■ Task prompt:
Which lines of the entries contain the string "below"? Copy each of them.

■ Exercise input:
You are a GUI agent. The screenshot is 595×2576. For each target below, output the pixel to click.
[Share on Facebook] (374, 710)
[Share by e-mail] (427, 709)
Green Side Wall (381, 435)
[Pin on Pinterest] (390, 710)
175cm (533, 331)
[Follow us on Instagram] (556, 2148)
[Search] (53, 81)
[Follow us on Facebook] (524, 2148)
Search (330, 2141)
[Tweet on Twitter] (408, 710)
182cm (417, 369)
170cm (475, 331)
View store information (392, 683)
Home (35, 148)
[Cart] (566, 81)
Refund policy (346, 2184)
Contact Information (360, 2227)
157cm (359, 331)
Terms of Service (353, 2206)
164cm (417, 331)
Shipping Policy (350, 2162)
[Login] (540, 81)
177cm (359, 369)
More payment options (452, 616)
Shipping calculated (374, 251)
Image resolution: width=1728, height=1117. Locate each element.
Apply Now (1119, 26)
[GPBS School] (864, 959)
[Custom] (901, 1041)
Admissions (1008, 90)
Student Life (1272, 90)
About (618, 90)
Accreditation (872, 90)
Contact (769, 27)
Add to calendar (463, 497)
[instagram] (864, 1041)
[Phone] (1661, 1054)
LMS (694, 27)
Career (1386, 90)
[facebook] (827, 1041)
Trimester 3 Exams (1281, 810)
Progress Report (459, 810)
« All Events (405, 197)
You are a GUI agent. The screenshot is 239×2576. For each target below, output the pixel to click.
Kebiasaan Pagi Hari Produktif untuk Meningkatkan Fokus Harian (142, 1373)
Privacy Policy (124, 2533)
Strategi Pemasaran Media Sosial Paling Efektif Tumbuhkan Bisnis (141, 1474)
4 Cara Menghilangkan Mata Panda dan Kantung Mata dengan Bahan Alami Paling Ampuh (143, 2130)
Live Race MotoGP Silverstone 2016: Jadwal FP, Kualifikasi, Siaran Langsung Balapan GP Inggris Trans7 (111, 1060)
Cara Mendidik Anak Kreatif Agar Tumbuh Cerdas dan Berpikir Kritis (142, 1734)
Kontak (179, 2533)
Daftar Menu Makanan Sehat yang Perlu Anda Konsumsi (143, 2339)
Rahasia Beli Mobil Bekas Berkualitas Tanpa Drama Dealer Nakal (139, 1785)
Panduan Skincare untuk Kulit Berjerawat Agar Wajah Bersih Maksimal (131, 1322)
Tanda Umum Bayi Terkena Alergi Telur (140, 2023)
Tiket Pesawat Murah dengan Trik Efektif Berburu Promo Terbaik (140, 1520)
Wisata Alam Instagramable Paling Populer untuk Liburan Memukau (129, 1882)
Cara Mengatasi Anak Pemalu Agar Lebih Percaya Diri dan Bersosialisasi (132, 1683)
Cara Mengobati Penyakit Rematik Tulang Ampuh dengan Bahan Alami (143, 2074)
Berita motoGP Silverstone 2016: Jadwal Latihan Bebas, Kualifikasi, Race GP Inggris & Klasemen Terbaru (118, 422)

■ Finished task:
You are a GUI agent. The screenshot is 595×2576. For each target below, output the pixel to click.
You are a GUI agent. The screenshot is 239×2576. For each target below, output the pixel to click.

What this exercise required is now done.